The FDP will leverage GA’s scaleable, fusion-specific data processing tool, TokSearch, to process and curate the data sets at the required scale. The team will also draw from HPE’s Common Metadata Framework to create reproducible workflows that include metadata tracking, source code integration, and data version control. A publishing portal will be incorporated into the system to facilitate search and discovery of these curated datasets. A suite of AI/ML modeling capabilities developed by Sapientai and UC San Diego will be integrated with the platform, allowing it to serve as a powerful data and analysis tool that meets the growing needs of the fusion science community.
The San Diego Supercomputer Center was established in 1985 as one of the nation’s first supercomputer centers under a cooperative agreement by the National Science Foundation in collaboration with UC San Diego and GA. SDSC provides resources, services and expertise to the national research community, including industry and academia, and features the Expanse, Voyager and National Research Platform supercomputers and innovative computing systems. Expanse supports SDSC's theme of “Computing without Boundaries” with a data-centric architecture, public cloud integration and state-of-the art GPUs for incorporating experimental facilities and edge computing. The first-of-its-kind experimental system with training and inference accelerators to provide high-performance, high-efficiency AI compute, Voyager supports AI research across a range of science and engineering domains. The National Research Platform provides a nationally distributed data and compute platform with GPUs and FPGAs for AI, and a content delivery system with data caches in the internet backbone across four continents.

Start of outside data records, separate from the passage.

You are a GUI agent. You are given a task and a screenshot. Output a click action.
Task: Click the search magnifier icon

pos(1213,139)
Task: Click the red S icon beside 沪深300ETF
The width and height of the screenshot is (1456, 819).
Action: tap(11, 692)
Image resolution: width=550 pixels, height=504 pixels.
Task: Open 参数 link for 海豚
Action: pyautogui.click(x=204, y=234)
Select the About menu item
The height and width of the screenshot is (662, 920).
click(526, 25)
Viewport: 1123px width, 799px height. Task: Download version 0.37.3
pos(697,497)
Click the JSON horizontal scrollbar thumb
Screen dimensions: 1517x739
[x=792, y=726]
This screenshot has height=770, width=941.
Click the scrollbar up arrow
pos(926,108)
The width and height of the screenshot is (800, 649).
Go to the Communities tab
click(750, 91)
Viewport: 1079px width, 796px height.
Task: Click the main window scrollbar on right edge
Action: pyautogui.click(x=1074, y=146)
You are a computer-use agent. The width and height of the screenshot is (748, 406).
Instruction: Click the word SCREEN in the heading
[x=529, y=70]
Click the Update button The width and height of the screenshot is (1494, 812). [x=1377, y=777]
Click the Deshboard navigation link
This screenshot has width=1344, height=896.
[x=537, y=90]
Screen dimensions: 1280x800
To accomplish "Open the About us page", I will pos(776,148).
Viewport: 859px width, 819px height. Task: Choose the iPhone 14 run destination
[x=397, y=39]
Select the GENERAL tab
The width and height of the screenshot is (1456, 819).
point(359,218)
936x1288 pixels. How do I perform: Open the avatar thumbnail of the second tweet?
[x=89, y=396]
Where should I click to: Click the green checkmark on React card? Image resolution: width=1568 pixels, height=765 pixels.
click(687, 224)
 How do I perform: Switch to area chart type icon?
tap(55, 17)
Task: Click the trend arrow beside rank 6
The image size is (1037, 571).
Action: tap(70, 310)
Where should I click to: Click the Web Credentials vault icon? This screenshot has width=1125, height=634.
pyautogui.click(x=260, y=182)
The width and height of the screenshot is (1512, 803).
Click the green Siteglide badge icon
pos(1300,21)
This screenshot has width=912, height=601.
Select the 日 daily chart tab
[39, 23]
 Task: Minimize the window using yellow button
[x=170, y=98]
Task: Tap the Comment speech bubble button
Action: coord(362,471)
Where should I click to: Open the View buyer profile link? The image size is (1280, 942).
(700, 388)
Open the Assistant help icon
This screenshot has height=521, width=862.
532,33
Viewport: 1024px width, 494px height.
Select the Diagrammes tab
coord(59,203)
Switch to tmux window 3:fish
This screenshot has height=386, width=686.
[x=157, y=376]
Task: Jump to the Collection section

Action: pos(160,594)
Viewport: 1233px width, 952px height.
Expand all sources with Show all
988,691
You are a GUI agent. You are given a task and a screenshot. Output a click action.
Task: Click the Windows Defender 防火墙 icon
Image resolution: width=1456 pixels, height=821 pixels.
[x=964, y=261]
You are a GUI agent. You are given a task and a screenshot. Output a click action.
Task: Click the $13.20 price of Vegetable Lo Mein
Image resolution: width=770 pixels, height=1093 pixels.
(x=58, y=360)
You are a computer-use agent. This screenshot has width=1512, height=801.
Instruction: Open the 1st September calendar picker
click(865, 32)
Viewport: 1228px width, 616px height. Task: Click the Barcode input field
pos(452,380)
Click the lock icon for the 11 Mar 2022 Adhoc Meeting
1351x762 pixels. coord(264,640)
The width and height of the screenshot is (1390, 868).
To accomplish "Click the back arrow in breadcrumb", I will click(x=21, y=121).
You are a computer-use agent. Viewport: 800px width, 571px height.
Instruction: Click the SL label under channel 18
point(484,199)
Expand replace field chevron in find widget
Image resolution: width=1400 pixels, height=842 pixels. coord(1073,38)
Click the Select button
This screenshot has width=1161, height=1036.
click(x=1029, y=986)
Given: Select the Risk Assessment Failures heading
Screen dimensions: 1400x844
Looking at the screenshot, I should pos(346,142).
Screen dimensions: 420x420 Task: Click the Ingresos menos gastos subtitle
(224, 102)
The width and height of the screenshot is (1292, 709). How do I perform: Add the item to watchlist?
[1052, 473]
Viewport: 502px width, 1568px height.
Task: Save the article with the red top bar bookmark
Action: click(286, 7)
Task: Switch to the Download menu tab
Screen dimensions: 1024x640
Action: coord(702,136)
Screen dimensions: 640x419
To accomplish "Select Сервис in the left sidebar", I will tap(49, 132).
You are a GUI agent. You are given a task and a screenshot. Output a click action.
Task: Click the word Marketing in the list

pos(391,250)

Hewlett Packard Enterprise is the global edge-to-cloud company that helps organizations accelerate outcomes by unlocking value from all their data, everywhere. Built on decades of reimagining the future and innovating to advance the way people live and work, HPE delivers unique, open and intelligent technology solutions as a service.
Sapientai LLC combines ML and AI with data-intensive science, notably in nuclear fusion and plasma physics. They provide versatile software solutions, including off-the-shelf applications as well as tailored services. With a firm belief in collaboration, Sapientai encourages innovative research partnerships. Their work aligns with the Department of Energy's mission, committed to advancing scientific frontiers.
Since the dawn of the atomic age, General Atomics innovations have advanced the state of the art across the full spectrum of science and technology – from nuclear energy and defense to medicine and high-performance computing. Behind a talented global team of scientists, engineers, and professionals, GA’s unique experience and capabilities continue to deliver safe, sustainable, economical, and innovative solutions to meet growing global demands.